### 👋 Welcome to the technical screening for the **Research Engineer** position at Uryclea.

The research engineer role requires a broad range of engineering skills and **this screening tests for two of them: ML research engineering acumen and a product development mindset** when it comes to research tooling for AI product development.

Another very important aspect of this role is reviewing and improving existing code and providing feedback and input to engineering teams. This aspect is not the primary focus of the current test but will be tested in the future during the work trial.


### Instructions

1. Make a copy of this notebook.
2. Read through the tasks and rules below and plan ahead. You can tackle the tasks in whichever order you prefer.
3. Fill in your solutions directly in this notebook. The places to fill are marked with "✍️".
4. When you're finished, please share the notebook with the reviewing team (see instructions at the bottom).

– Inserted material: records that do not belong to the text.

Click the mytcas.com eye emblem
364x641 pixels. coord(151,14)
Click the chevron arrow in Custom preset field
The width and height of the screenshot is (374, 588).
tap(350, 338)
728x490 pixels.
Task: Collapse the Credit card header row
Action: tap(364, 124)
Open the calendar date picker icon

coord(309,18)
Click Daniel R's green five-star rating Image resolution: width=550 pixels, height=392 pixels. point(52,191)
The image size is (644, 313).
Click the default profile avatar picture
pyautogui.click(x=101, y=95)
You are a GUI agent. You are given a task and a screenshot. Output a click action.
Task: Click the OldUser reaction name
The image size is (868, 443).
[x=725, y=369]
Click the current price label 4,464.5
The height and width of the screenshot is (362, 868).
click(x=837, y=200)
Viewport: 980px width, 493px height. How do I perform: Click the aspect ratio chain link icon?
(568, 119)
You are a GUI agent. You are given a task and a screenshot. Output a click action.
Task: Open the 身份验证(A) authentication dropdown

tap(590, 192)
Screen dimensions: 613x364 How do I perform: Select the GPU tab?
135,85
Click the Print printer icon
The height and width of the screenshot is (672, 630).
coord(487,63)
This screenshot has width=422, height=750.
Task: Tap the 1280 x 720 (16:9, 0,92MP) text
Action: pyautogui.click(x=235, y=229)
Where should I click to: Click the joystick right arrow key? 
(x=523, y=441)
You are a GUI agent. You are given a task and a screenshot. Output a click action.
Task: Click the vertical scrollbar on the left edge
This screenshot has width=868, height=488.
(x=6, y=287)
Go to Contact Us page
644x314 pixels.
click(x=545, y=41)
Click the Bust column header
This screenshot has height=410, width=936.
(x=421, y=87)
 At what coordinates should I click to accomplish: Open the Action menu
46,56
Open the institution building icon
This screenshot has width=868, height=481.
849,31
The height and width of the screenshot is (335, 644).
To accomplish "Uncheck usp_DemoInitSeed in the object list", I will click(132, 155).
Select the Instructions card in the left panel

If you encounter any issues during the test, please contact us at the private Slack channel.

Good luck!


---
*Note: In the invitation e-mail we asked you to:*
- *use Colab if you do not have Jupyter Notebook support.*
- *sign up for Colab Pro if you aim to train or finetune models.*

*This is purely precautionary. It is entirely possible to do this task without either of these. So, please do not worry if you end up not relying on them in your solution.*

---

### Task Overview

1. **ML Engineering**:
   - Topic: Parsed data from finance is brittle and messy and retrieval systems are easily undone because of this. That is, it is incredibly easy to build a prototype and near enough impossible to build production-level systems.
   - Goal: Implement a simple MVP of how parsing and processing such data works in practice and add your thoughts on how to extend it.
   - See below for detailed instructions.

2. **Product Development / Research Acceleration**:
   - Topic: Accelerating research for downstream usage.
   - Goal: Propose ideas that could accelerate research for products being developed downstream.
   - See below for detailed instructions.

  *While both tasks are somewhat open-ended, we **expect task 1 to be significantly more time-demanding**. You're free to prioritize as you wish of course but by default would suggest to allot at least 2/3 of your time for task 1.*

### Rules

- Please don't update your notebook after submission
- Please don't share your notebook with anyone else
- While we of course encourage you to use AI assistance during your daily work, we also want to understand your non-AI-mediated thinking and writing. **Please do not use AI assistance during this work test with the below exceptions**.
- Allowed tools:
  - Internet search for code documentation or snippets is fine.
  - autocomplete inside google colab is fine.
  - using AI assistants for dataset creation is fine (but should be commented on in the code)

Thanks for respecting the process!

In [3]:
# ✍️ Please agree to the above rules by filling in your name and e-mail below
name = ""
email = ""
if name and email:
  print(f"🤗 Thank you, {name} ({email}), for consenting to our rules!")
else:
  print("🖐️ Please fill in your name and e-mail to proceed.")


🖐️ Please fill in your name and e-mail to proceed.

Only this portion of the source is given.